(Items from a dataset)
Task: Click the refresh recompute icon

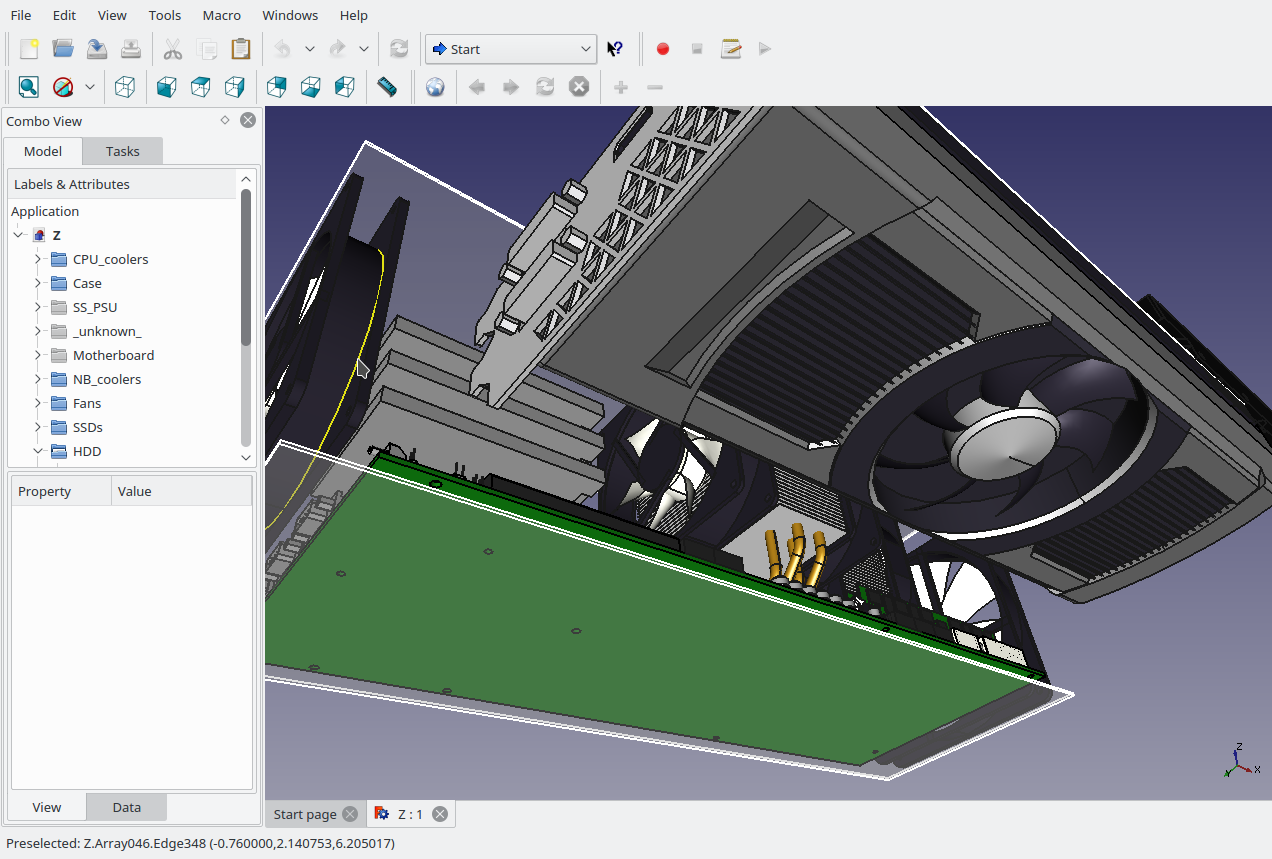Action: coord(399,49)
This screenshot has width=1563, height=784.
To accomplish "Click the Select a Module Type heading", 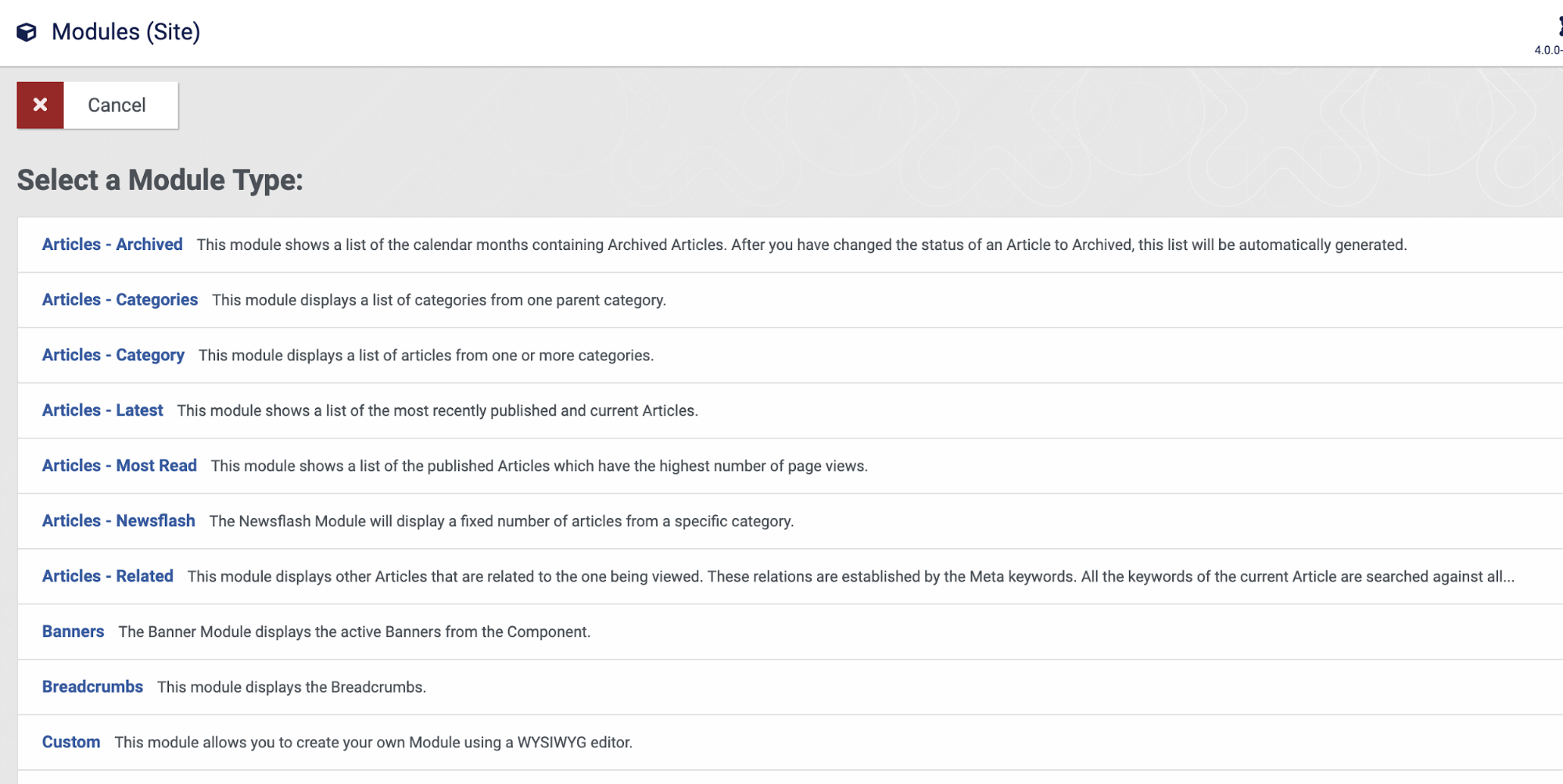I will [160, 181].
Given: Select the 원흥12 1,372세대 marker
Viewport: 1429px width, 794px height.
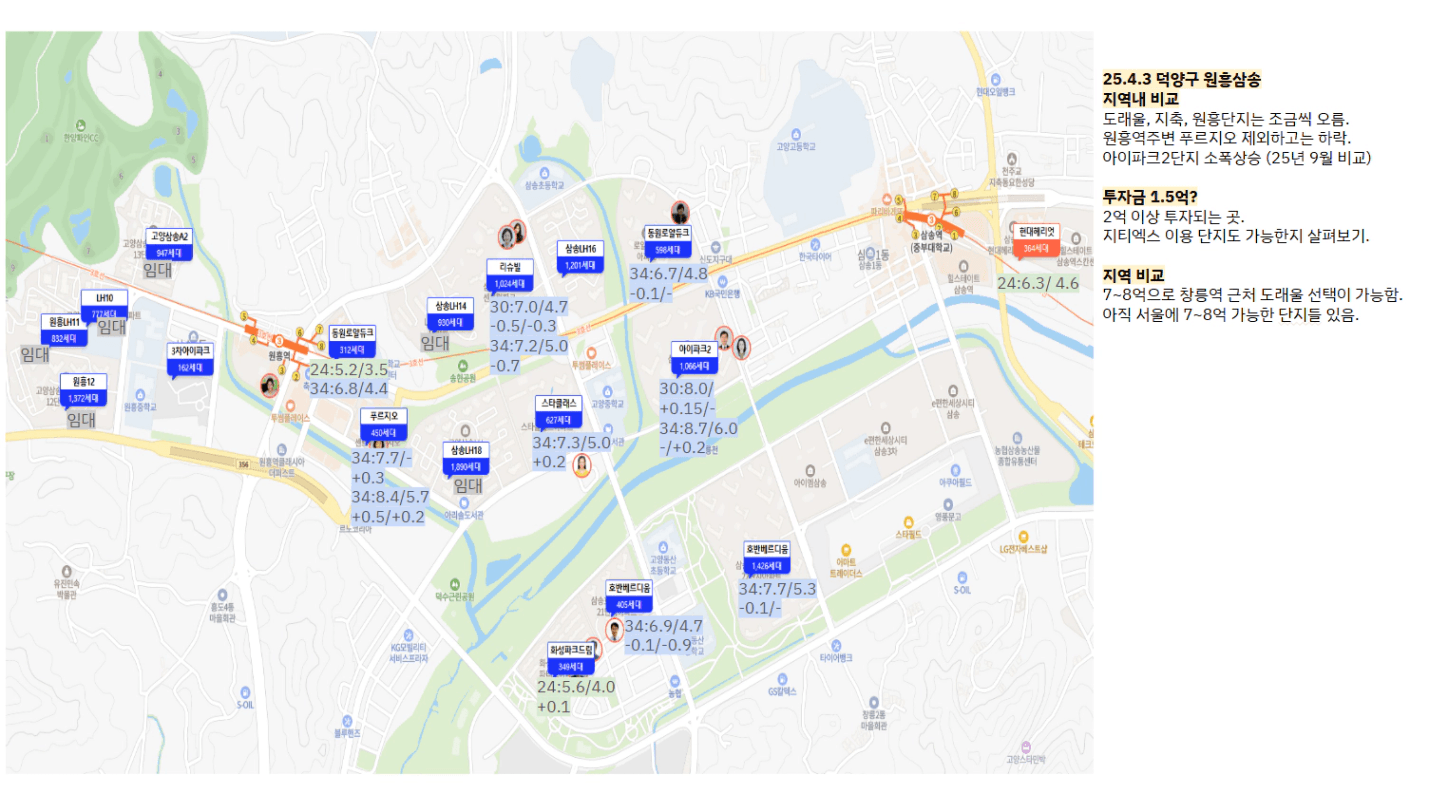Looking at the screenshot, I should click(x=83, y=391).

▶ _TASK DESCRIPTION_: Your output should consist solely of the lines from the line containing "Given: Select the 원흥12 1,372세대 marker" through the end of the data above, copied exactly, with images removed.

▶ _EXERCISE SOLUTION_:
Given: Select the 원흥12 1,372세대 marker
Viewport: 1429px width, 794px height.
Looking at the screenshot, I should click(x=83, y=391).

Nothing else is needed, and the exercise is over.